**** SELECTED EXCERPT

# Should I return these damaged waterstones I just purchased?



## DW833 (Mar 31, 2013)

I purchased a King whetstone combo set from Amazon. Opened the package and discovered the stone was damaged in two places. They are small chips in one corner and on one side. Was surprised to see the damage.

Stone was well wrapped inside a cardboard cover and then wrapped in plastic. However, it wasn't shipped in a box but in a manilla envelope. Not sure what to make of it. Unless it is a major problem, would prefer not to return it. But since this is my first whetstone, I'm not sure how these chips will affect performance.


----------



## papadan (Mar 6, 2009)

A shame they were chipped, but that wont affect the use of them.


----------



## garage_woodworker (Feb 25, 2014)

Those chips won't affect the performance but chips are kind of eye sore. I would ask for a replacement as its free with amazon. Whetshones wear off so slow with moderate use, you will be looking at those chips for decades.


----------



## FancyShoes (Aug 31, 2014)

I would get them replaced, I use the edge of the stone tonsharpen my exacto knives.


----------



## RichT (Oct 14, 2016)

Papadan is right. It won't affect normal usage. I can appreciate your disappointment though. When I get something like that, I want it to be just right.

********

_REQUIREMENTS_:
**a.** In the whetstone thread, rewrite the paragraph that begins "Stone was well wrapped" more briefly, keeping its main facts.
**b.** From the whetstone thread, retype the part that opens with the words containing "I purchased a" and closes with "use of them.", exactly as it appears.

**** GIVEN INFORMATION

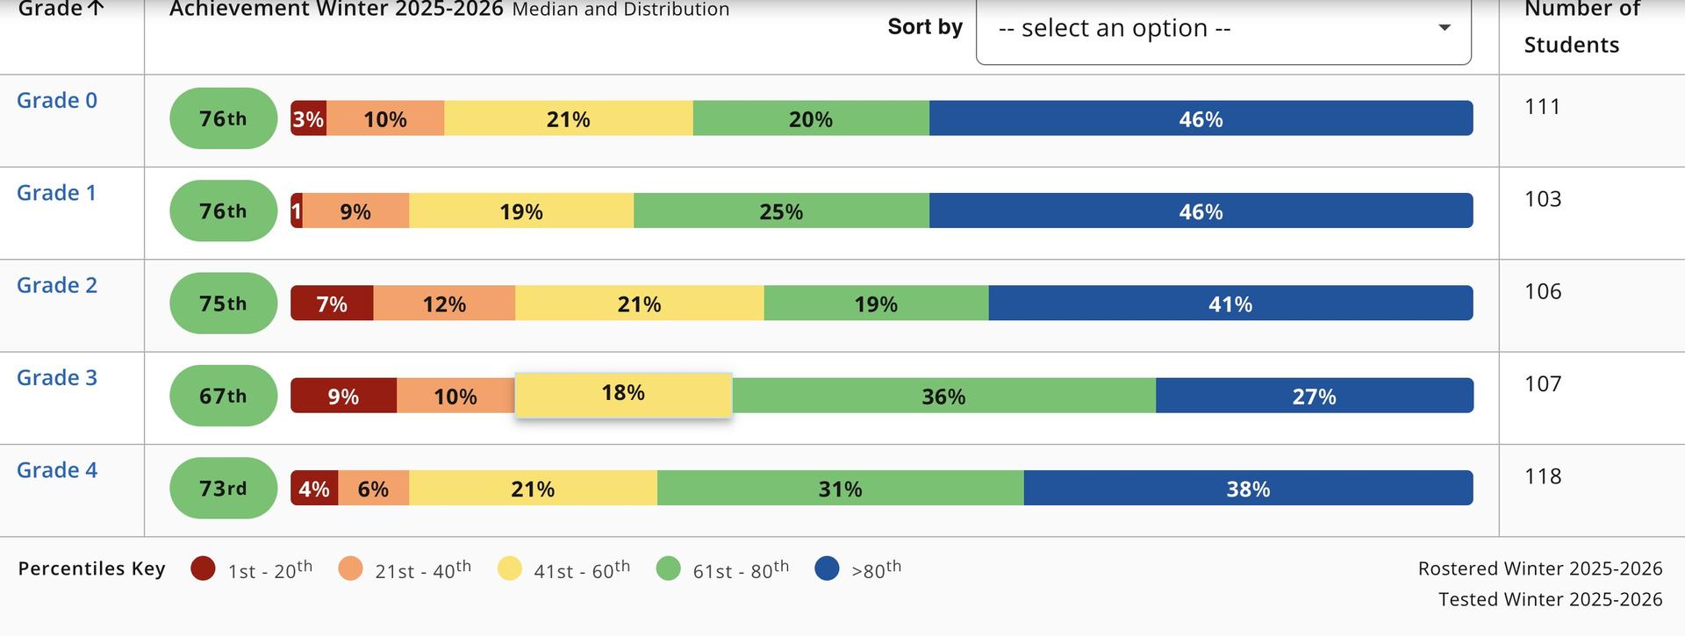Click the green 61st-80th key dot
The height and width of the screenshot is (636, 1685).
(669, 568)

********

_ANSWERS BELOW_:
**a.** The stone was wrapped in cardboard and plastic but shipped in an envelope instead of a box, which left the buyer unsure what to think. The buyer would rather not return it unless the problem is major, but as this is a first whetstone, it's unclear how the chips will affect performance.

**b.**
I purchased a King whetstone combo set from Amazon. Opened the package and discovered the stone was damaged in two places. They are small chips in one corner and on one side. Was surprised to see the damage.

Stone was well wrapped inside a cardboard cover and then wrapped in plastic. However, it wasn't shipped in a box but in a manilla envelope. Not sure what to make of it. Unless it is a major problem, would prefer not to return it. But since this is my first whetstone, I'm not sure how these chips will affect performance.


----------



## papadan (Mar 6, 2009)

A shame they were chipped, but that wont affect the use of them.